What’s changing?

From April 2024, IPS Grow will calculate employment rates based on the percentage of unemployed (or economically inactive) clients who move into work. This will affect services undertaking their 10-week Fidelity Review preparation calls from April.

The new policy will apply to Fidelity Reviews and the refreshed IPS Grow Quality Mark, where our employment rate benchmark moves to 40% from April.

We’ll calculate employment rate on the basis of out-of-work clients only. We won’t include clients who are in- work at the start of their IPS service in the employment rate calculation. In-work clients include people who are employed and seeking IPS support to find a new job, as well as clients seeking job retention support.

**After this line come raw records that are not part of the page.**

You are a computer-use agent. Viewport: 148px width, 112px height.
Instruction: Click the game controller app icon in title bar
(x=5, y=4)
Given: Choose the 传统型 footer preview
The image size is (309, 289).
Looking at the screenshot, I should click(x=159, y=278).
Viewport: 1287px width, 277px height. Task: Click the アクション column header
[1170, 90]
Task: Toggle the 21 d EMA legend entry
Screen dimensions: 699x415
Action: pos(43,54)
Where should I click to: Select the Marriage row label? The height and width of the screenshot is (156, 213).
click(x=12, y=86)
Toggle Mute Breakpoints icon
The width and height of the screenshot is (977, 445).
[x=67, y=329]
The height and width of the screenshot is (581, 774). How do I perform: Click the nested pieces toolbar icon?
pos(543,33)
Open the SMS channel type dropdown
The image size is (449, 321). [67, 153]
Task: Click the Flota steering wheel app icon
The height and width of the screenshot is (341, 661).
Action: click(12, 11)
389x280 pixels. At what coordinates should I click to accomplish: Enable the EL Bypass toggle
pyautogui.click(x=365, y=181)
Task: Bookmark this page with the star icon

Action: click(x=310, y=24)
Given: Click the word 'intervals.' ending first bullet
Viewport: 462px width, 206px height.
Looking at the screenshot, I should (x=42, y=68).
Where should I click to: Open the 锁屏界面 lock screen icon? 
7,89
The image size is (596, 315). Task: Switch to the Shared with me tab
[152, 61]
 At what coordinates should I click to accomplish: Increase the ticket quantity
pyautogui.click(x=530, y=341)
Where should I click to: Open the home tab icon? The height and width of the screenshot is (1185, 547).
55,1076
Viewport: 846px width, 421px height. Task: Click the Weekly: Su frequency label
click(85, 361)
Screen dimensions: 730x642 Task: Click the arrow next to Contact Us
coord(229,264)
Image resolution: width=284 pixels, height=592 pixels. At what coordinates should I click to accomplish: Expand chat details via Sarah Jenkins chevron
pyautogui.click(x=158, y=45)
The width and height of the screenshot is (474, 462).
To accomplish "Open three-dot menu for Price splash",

Why are we taking this approach?

In refreshing the IPS Grow Quality Mark, we’ve reviewed the way we calculate employment rates. Calculating employment rates on the basis of out-of-work clients who find employment has several advantages:

  1. It’s the most accurate way for a service to measure and compare its success in supporting people into work. This remains the core success metric of any IPS programme. Including clients who were employed at the start of their IPS service in the calculation has the potential to distort our understanding of success and impede learning. Outcome rates are typically far higher for employed clients than for clients who are unemployed, who may have limited work experience and/or gaps in their career history.
  2. It’s consistent with the evidence base, the IPS Fidelity Manual and with how employment rates are calculated internationally. The evidence base for IPS around the world – including here in the UK – is based on the percentage of unemployed people who move into work. We set our benchmark of 40% employment rates based on the evidence of what good IPS services around the world achieve with their unemployed clients. This rate is also built into the Fidelity Manual. Calculating employment rates based on the percentage of out-of-work clients moving into jobs aligns the UK with international practice and allows consistency in how we benchmark success.
  3. It’s the fairest approach, especially given significant variation in whether IPS services can provide job retention and how in-work outcomes are defined. All IPS services support unemployed clients. However, there is huge variance in the extent and nature of job retention support. Some IPS services are unable to take on employed clients at all or are very significantly restricted in their capacity to do so. The definitions of job retention outcomes also vary considerably. In some instances, a job retention outcome could be achieved on the first day an Employment Specialist begins work with a client, for example. While variance will remain, the fairest and most transparent way of defining employment rates is by looking at the proportion of a service’s out-of-work clients who move into employment.
  4. It targets IPS Grow’s support where it’s most needed and can have most impact. IPS Grow resource is limited. We want to support services in the way that’s most impactful and where the evidence of what works is strongest. The data we see, and the evidence we gather in Fidelity Reviews, suggests that a priority improvement area for some services is improving employer engagement and increasing the number and proportion of people they support into work. Adopting a clearer definition of outcome rates helps us to serve the IPS community better and improve the experiences of people accessing IPS services.

“For example, if fewer than 40% of the people on a specialist’s caseload are employed or if a specialist has fewer than three job starts each quarter, the IPS supervisor provides monthly field mentoring.” (Supported Employment Fidelity Review Manual, 4th Edition, p64)

Job retention support

We continue to recognize the important role that IPS services play in job retention. The new policy doesn’t disadvantage services for supporting clients who were in-work at the start of their IPS service. We’ll calculate employment rates on the percentage of unemployed clients services support into work. Clients who were employed at the start of their IPS service are exempt from the calculation.

Our approach is designed to strengthen performance management and benchmarking of IPS employment rates for unemployed clients. It doesn’t mean support for people in-work is less important or valued. Both are valued but they are measuring different things and don’t belong together in a single outcome rate.

IPS services will continue to deliver support to in-work clients. These clients will count as starts/access and we’ll continue to monitor this activity. As now, commissioners will set their expectations for job retention outcomes in contracts and through other oversight mechanisms.